Учитывая каверзы указанной диалектики, легко понять, почему теоретики (в силу специализации) грешат тоской по простоте, по абсолютной сводимости отдельного к общему. Потребность в отыскании абсолютно простой субстанции, не содержащей в себе никаких различий, вроде "апейрона" у Анаксимандра или "атома" у Демокрита, выразилось во многих философских онтологиях. Неистребимое стремление через одно объяснить всё, найти абсолютно простое начало в свою очередь объясняется психической потребностью в мысленной интерференции с миром (или предметом исследования), иначе надо абсолютно оставить надежду на регулируемое разумом приспособление к нему и объявить капитуляцию познания как такового. Тем самым, заметим, расчищается гносеологическое пространство для абсолютизации психических феноменов, субъективного отношения, случайного и единичного, чем так пользуется художественно-модельное (главным образом -- приспособительное) освоение мира.

Историки литературы часто сопротивляются тоске по простоте (и правильно делают), отвергая пансоциологизм марксизма, панпсихоаналитизм, панструктурализм и проч. Однако сами историки, вольно или невольно, предлагают взамен культ необъяснимого, чуда искусства, попросту говоря -- абсолютизацию неповторимого, не имеющего аналогов.

И все же выход из этой гносеологической ловушки наиболее диалектичным умам представляется возможным.

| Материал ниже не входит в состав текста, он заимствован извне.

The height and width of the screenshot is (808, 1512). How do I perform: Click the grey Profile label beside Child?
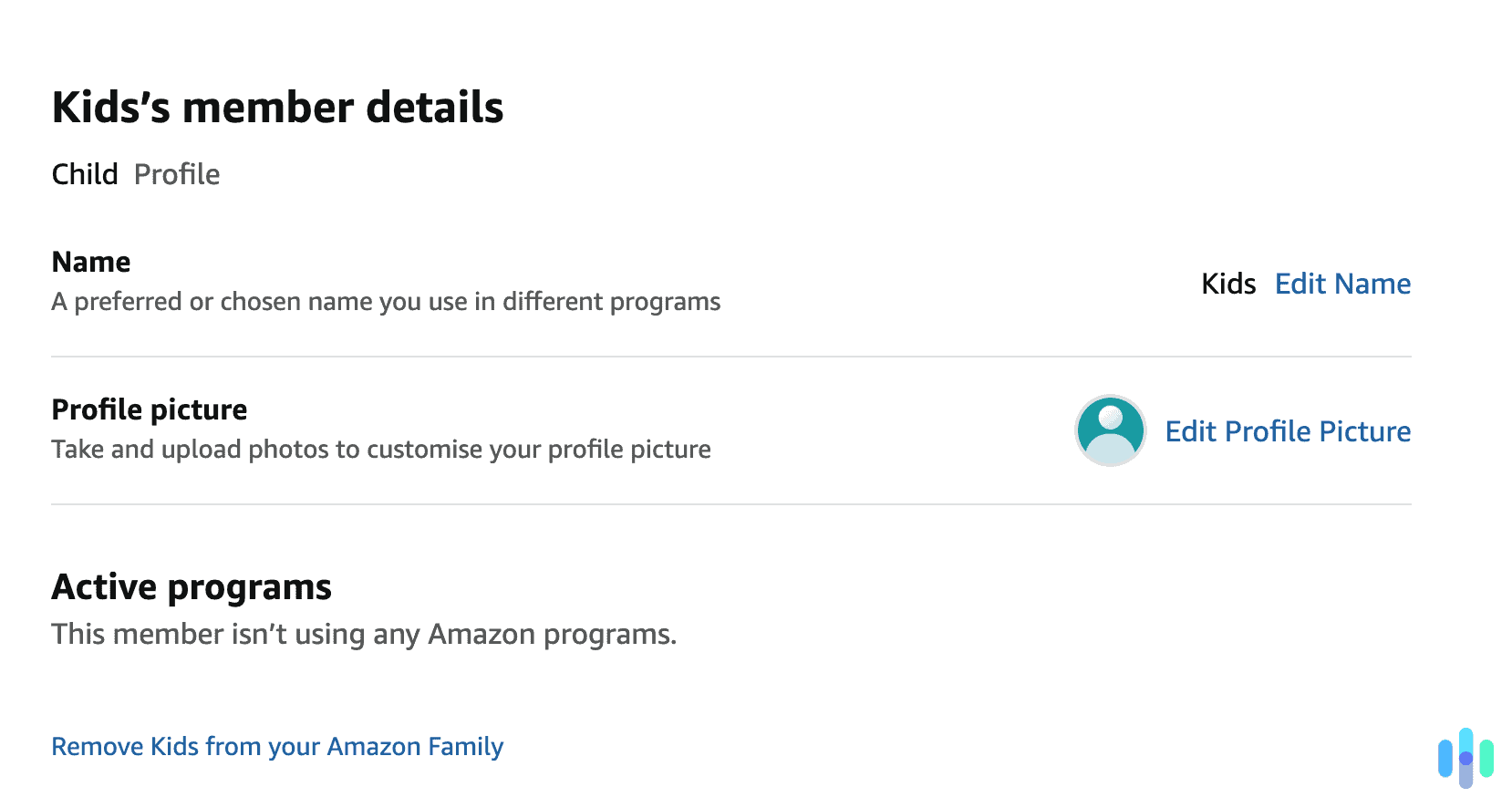[x=177, y=174]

Он видится -- вернёмся к тому, с чего начали -- в диалектике единичного и общего, конечного и бесконечного, простого и сложного, явления и сущности, момента и целого, а в нашем случае -- истории и теории (методологии) литературы. Диалектически воспитанный ум, верный принципу единства, взаимоперехода и взаимодополнительности противоположностей, не допустит абсолютизации ни одной из них и не станет одну интерпретировать полностью через другую. Если мы допустим такое, нам придётся историю литературы определять как отсутствие теории литературы, и наоборот.

Но вот расставить нужные акценты, найти органичные для гуманитарной науки историко-теоретические пропорции -- в этом-то и будет заключаться "ноу-хау" литературоведения. Пока что диалектически гибкая "матрица" литературоведческой методологии, которая называется целостным анализом, ждёт своего часа. Налицо -- пауза, разрыв между теоретическими наработками и их проекцией на историко-литературные исследования.